Saturday, September 3, 2011

Large number of MYSQL connections get time out or time wait

Not sure how frequently people run to this issue. Sometime when you suddenly have a flood MYSQL connection request to MYSQL servers in a very short time. You might get connection timeout errors or see a lot of connection in time wait state. 
This is because MYSQL can't serve the connection fast enough and it's default listening queue size is rather small at 50.
You can set MYSQL variable back_log to lift this limit.
However this require a MYSQL server bounce.

back_log
 
Command-Line Format --back_log=#
Option-File Format back_log
Option Sets Variable Yes, back_log
Variable Name back_log
Variable Scope Global
Dynamic Variable No
Permitted Values
Type numeric
Default 50
Range 1 .. 65535

The number of outstanding connection requests MySQL can have. This comes into play when the main MySQL thread gets very many connection requests in a very short time. It then takes some time (although very little) for the main thread to check the connection and start a new thread. The back_log value indicates how many requests can be stacked during this short time before MySQL momentarily stops answering new requests. You need to increase this only if you expect a large number of connections in a short period of time.
In other words, this value is the size of the listen queue for incoming TCP/IP connections. Your operating system has its own limit on the size of this queue. The manual page for the Unix listen() system call should have more details. Check your OS documentation for the maximum value for this variable. back_log cannot be set higher than your operating system limit.

Friday, May 20, 2011

In response to: What is the query plan for a running query?

Mark in Facebook recently posted a great article about how to peek the query plan for a running query. 
What is the query plan for a running query?
Because there's number of cases where you can't use explain to find out which plan the running query is using.

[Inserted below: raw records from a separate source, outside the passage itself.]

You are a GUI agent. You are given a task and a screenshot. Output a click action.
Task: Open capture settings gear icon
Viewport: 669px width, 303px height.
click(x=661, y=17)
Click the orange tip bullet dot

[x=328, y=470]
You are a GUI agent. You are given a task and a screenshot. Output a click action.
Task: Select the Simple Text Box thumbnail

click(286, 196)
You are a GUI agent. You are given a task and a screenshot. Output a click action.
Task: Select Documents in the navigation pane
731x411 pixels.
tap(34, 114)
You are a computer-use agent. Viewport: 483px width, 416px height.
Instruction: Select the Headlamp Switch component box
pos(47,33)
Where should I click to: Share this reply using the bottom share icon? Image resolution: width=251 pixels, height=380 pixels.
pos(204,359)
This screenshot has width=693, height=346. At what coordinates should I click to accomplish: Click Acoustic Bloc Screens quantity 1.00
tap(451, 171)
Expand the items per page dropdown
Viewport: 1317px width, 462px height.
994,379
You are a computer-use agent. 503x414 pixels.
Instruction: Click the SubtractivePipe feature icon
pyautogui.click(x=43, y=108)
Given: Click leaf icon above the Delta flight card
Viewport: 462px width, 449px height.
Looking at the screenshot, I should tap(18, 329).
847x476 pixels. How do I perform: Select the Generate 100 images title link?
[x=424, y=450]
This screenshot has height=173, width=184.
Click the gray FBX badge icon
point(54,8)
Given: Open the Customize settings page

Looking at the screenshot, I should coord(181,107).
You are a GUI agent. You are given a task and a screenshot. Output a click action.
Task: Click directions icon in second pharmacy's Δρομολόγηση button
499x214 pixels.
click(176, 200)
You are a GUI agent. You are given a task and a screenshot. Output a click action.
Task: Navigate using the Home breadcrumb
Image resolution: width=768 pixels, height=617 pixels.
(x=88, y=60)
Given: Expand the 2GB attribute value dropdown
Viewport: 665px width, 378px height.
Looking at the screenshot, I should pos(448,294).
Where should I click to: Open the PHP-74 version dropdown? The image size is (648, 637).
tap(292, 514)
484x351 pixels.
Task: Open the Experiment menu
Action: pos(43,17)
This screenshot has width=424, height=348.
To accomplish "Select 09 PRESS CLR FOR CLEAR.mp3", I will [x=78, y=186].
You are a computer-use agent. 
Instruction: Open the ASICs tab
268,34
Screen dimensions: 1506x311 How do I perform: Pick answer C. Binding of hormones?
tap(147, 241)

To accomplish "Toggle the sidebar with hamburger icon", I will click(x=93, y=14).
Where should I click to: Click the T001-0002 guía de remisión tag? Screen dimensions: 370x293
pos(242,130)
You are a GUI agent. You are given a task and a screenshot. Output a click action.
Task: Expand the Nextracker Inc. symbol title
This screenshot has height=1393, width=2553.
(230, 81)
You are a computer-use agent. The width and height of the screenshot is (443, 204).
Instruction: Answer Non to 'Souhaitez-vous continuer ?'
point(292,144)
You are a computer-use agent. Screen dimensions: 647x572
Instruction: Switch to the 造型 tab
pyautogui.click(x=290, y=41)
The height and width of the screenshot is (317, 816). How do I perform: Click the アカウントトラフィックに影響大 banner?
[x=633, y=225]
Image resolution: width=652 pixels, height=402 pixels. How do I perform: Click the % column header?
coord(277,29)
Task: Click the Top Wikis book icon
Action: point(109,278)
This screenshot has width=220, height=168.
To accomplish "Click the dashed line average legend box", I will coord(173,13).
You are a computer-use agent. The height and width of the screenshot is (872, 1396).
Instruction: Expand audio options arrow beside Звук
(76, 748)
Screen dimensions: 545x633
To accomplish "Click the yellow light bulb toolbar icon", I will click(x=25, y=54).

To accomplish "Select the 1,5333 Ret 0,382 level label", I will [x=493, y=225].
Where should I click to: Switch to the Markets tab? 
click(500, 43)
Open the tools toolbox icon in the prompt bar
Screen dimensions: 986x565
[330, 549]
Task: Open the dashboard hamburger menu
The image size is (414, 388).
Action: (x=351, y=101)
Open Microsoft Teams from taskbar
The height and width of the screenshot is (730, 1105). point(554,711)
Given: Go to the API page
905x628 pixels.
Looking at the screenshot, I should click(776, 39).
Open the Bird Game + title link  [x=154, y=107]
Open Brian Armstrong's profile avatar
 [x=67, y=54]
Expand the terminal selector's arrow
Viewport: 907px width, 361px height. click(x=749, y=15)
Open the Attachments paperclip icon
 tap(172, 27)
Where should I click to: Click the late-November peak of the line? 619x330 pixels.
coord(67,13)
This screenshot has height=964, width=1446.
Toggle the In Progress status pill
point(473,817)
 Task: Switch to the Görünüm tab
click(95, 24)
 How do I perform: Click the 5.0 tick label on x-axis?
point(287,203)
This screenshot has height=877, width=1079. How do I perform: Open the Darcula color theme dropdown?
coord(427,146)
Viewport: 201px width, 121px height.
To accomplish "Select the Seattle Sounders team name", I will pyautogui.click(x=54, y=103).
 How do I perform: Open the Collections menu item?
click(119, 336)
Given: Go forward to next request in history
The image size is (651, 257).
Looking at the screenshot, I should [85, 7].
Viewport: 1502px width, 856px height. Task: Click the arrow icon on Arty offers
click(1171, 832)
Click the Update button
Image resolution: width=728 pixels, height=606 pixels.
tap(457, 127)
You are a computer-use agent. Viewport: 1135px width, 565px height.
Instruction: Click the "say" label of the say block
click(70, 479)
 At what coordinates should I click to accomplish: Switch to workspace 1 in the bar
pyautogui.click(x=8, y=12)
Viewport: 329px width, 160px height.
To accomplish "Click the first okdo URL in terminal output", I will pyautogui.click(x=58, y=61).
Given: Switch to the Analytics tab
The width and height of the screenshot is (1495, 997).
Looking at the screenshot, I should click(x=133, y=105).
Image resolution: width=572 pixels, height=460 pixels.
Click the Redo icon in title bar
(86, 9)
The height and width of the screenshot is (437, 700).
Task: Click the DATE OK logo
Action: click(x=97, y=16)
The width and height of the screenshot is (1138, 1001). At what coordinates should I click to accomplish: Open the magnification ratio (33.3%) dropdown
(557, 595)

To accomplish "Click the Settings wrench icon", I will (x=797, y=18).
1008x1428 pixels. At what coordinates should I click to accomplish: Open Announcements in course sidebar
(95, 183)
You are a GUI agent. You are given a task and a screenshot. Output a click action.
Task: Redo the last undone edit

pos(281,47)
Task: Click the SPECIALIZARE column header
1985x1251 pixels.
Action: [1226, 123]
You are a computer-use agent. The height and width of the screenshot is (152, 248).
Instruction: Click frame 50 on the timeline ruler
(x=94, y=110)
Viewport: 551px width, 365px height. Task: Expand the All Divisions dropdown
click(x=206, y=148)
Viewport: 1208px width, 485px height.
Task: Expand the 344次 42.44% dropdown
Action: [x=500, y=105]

One reason Mark pointed out in his article is when query using temporary table in join condition, you don't have the temporary table definition as well as the actual data got populated in it. Even you could get the create table statement for the temp table, the data you populated into it may not same as that running query depends on how dynamic your data is.


Another reason I can think of is similar to bind variable peeking issue in Oracle database. When you have skew in your data, different bind variable could result different SQL plan as demonstrated below. 
So if that case, explain can't really help you unless you know what bind variable was used at the time.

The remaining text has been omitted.